By 2017, NPLs had slipped to 8.63 percent from 20.5 percent in 2014, though despite this tremendous clean up, critics blamed the Governor for using public funds to clear the burden of a few bad debtors.
To date, 1 160 NPLs have been bought at a value of $ 1.13 billion, and this is public money that should have been channelled towards development.
Up next was the bond notes currency, which set the hallmark of Dr Mangudya’s tenure in office.
Initially, Dr Mangudya told the nation that the Bank had secured a US$ 200 million facility from the Cairo-based Afrexim Bank to improve liquidity on the market which would back the bond note currency and give it a 1:1 valuation with the American Dollar.
He went on to assure the nation that unlike his predecessor, he would not frequent the money printing machine beyond the $ 200 million.
For a little while it worked, but as the remaining USD currency further disappeared just as economic experts has earlier warned, another US$ 300 million worth of bond notes were printed and more followed.
Economic experts had earlier warned of the Gresham’s law, a concept where bad money (bond notes) drives out good money (USD) in an economy, to which Dr Mangudya in defense of his currency invention said, “If the bond notes fail, I will resign,”
Among other shortcomings, Dr Mangudya has been criticised for contracting debt for the Bank of close to US$ 2 billion from external creditors without seeking Parliamentary approval.
While the Reserve Bank Act states that the Governor through the Minister of Finance’s consent can secure lines of credit from external financiers on behalf of the RBZ, the Act remains subservient to the Constitution of Zimbabwe, which states that any external borrowing should get consent from Parliament.
While it is easy to criticise Dr Mangudya, it can only be fair to note that his is a difficult mandate, with a razor-thin margin between operating within the confines of a technocrat and finding yourself scatting on political territory.
Unlike like his predecessor, Dr Mangudya has managed to contain himself well, sticking to what he knows best, the economics.
Dr Mangudya remains one of the true patriots left, and in his execution of duty he shows a poignant approach to issues bedevilling this economy.

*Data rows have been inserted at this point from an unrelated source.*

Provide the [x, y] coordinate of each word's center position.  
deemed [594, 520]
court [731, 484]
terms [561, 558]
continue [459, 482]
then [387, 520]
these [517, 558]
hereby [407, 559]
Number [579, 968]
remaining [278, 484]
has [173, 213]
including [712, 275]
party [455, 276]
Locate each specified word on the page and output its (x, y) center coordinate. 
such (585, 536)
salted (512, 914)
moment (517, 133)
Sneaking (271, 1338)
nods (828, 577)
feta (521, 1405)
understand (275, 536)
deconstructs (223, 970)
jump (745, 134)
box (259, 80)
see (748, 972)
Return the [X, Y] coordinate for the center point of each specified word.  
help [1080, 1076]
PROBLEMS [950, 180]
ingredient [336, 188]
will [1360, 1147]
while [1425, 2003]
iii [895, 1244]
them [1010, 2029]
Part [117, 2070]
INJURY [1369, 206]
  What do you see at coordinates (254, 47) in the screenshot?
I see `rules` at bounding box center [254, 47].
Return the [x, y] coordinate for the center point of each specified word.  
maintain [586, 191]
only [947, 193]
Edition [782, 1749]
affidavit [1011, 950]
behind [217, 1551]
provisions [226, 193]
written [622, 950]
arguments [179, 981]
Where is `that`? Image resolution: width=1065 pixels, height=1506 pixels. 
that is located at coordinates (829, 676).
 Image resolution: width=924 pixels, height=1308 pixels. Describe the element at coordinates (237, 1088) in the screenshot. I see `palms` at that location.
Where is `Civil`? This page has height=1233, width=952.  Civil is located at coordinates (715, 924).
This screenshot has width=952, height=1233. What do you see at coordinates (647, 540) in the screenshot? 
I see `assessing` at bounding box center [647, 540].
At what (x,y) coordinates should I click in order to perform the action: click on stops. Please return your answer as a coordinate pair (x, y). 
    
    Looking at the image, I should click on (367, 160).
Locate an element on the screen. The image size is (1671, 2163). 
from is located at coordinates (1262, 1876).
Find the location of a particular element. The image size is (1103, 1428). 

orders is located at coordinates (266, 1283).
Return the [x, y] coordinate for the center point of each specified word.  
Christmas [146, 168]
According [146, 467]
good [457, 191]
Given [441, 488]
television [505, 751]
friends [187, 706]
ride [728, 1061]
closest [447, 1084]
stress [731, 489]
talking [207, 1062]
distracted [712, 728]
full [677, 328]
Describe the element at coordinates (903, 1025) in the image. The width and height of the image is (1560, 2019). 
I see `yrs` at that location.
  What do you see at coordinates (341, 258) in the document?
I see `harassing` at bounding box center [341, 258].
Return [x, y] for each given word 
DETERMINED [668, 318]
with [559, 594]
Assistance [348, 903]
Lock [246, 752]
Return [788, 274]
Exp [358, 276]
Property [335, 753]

Before the new administration of President Emmerson Mnangagwa came in and gave a three month moratorium to all those suspected of having externalised funds from the market, Dr Mangudya had long warned of this sad development as early as 2014.
“We see huge sums of money being wired on a daily basis from our systems at the Central Bank. You wonder what business is being conducted here,’ he said back then.
As it later turned political, post November 2017, externalisation was real but needed political will from higher offices than his to deal with the scourge.
Dr Mangudya begins his second tenure with much sophisticated problems.
The country’s foreign reserves are depleted, inflation is sky-rocketing, fuel challenges and a huge confidence deficiency in the economy.
One of his major forte is that Dr Mangudya is a defiant man, who sticks to his guns until he achieves what he set out to do just as he sanitised the banking sector of NPLs in the face of criticism to introducing the bond note currency which has managed to sustain this economy ever since the greenback disappeared from the market.
With analysts saying focus should be shifted towards building foreign reserves to sustain the transition to the new RTGS Currency, and also tackle the foreign exchange conundrum, the verdict has been cast, and Mangudya has a chance to do right his past wrongs.